Через несколько дней меня вызвал начальник Главного управления внешних сношений, заместитель председателя Гостелерадио СССР Валентин Валентинович Лазуткин. Мы с ним было знакомы давно, он сыграл одну из главных ролей в моем назначении политобозревателем и явно относился ко мне с симпатией.
— Володя, — начал он, — у тебя неприятности. Ты давал интервью американцам о том, за кого проголосовал бы, за Михаила Сергеевича или за Ельцина?
— Давал.
— Ты сказал, что проголосовал бы за Ельцина?
— Сказал.
— А зря. Все дошло до Михаила Сергеевича, он очень недоволен. Сейчас у нас идет переаттестация политобозревателей, и Леонид Петрович считает, что тебе нет места на телевидении. Тем более что ты вышел из партии…
Леонид Петрович Кравченко был председателем Гостелерадио, правда, не долго — с 1990 по 1991 год, — но за короткий срок успел продемонстрировать всем свою реакционность; в частности, ему принадлежит заслуга закрытия знаменитой перестроечной программы «Взгляд». Высокий, хорошо сложенный, с подкупающей улыбкой, голубоглазый, чуть курносый — с типично русским лицом «вечного мальчика» (этому образу совершенно не противоречили красиво подстриженные седые волосы), он пришел на ТВ из газеты «Труд», имевшей благодаря его стараниям самый большой тираж среди всех советских газет. Это был человек безусловно способный, умелый и, как мне кажется, лишенный даже намека на совесть. Абсолютный продукт советской системы. Сегодня партия заявила, что Земля плоская — с жаром будет доказывать, что это так. Завтра партия объявит, что Земля круглая — с таким же жаром примется убеждать всех в этом. И горе тому, кто не согласится.

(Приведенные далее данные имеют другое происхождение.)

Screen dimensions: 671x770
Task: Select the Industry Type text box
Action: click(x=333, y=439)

— Валентин Валентинович, — сказал я, — а ведь Леонид Петрович прав, мне и в самом деле нет места на этом телевидении. Я напишу заявление об уходе.
Лазуткин не стал отговаривать меня.
Заявление я написал и отправил в отдел кадров. Но я не ограничился банальной фразой «прошу освободить меня от занимаемой должности по собственному желанию», а развернуто изложил причины своего нежелания далее работать под началом Кравченко Л.П.

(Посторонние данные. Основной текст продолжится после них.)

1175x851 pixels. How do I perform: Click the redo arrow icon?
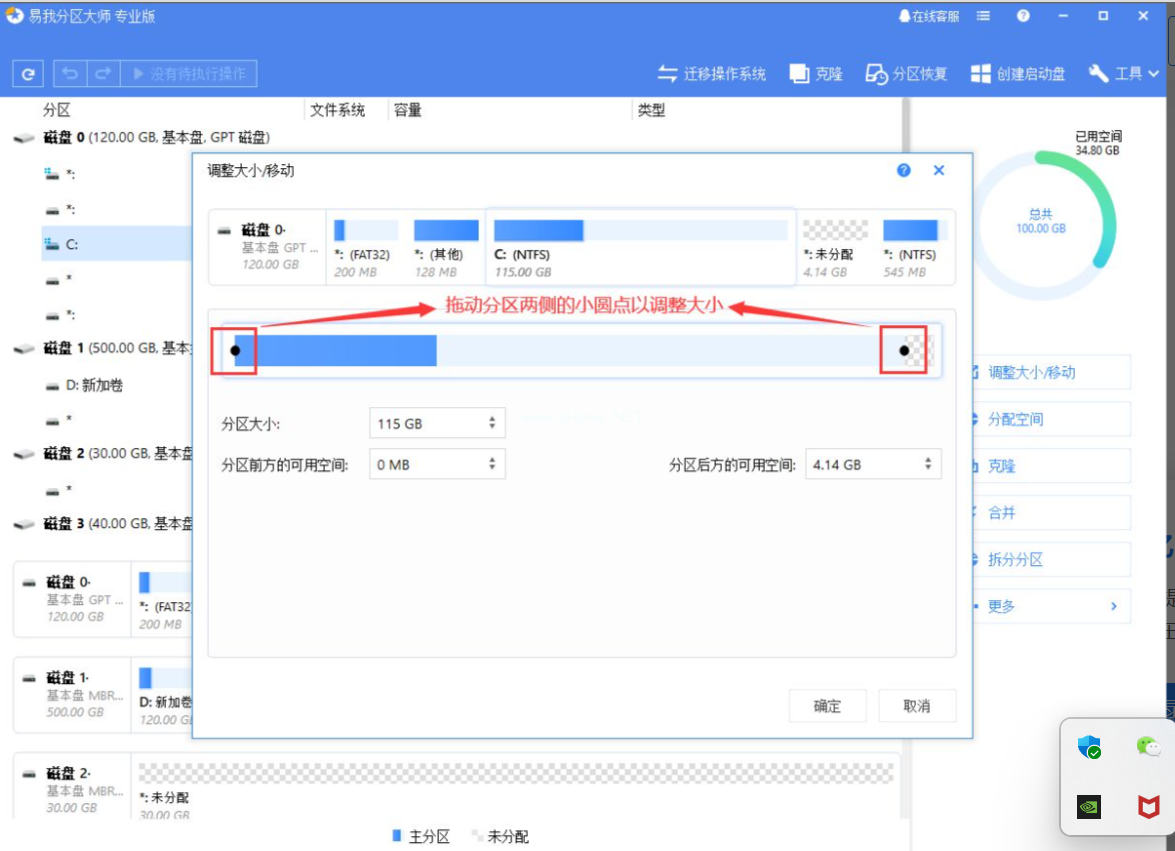(102, 74)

Последующие события приняли неожиданный для меня поворот. Мне предстояло взять интервью у Председателя Президиума Верховного Совета СССР Анатолия Ивановича Лукьянова. Я позвонил ему и объяснил, что интервью не состоится, потому что я подал заявление об уходе. Анатолий Иванович сказал, что этого не может быть и чтобы я приехал немедленно к нему в Кремль. Это было, пожалуй, мое первое посещение кремлевского кабинета. Подробностей уже не помню, в памяти остались лишь огромных размеров кабинет и невероятное количество книг на полках — книг очень хороших.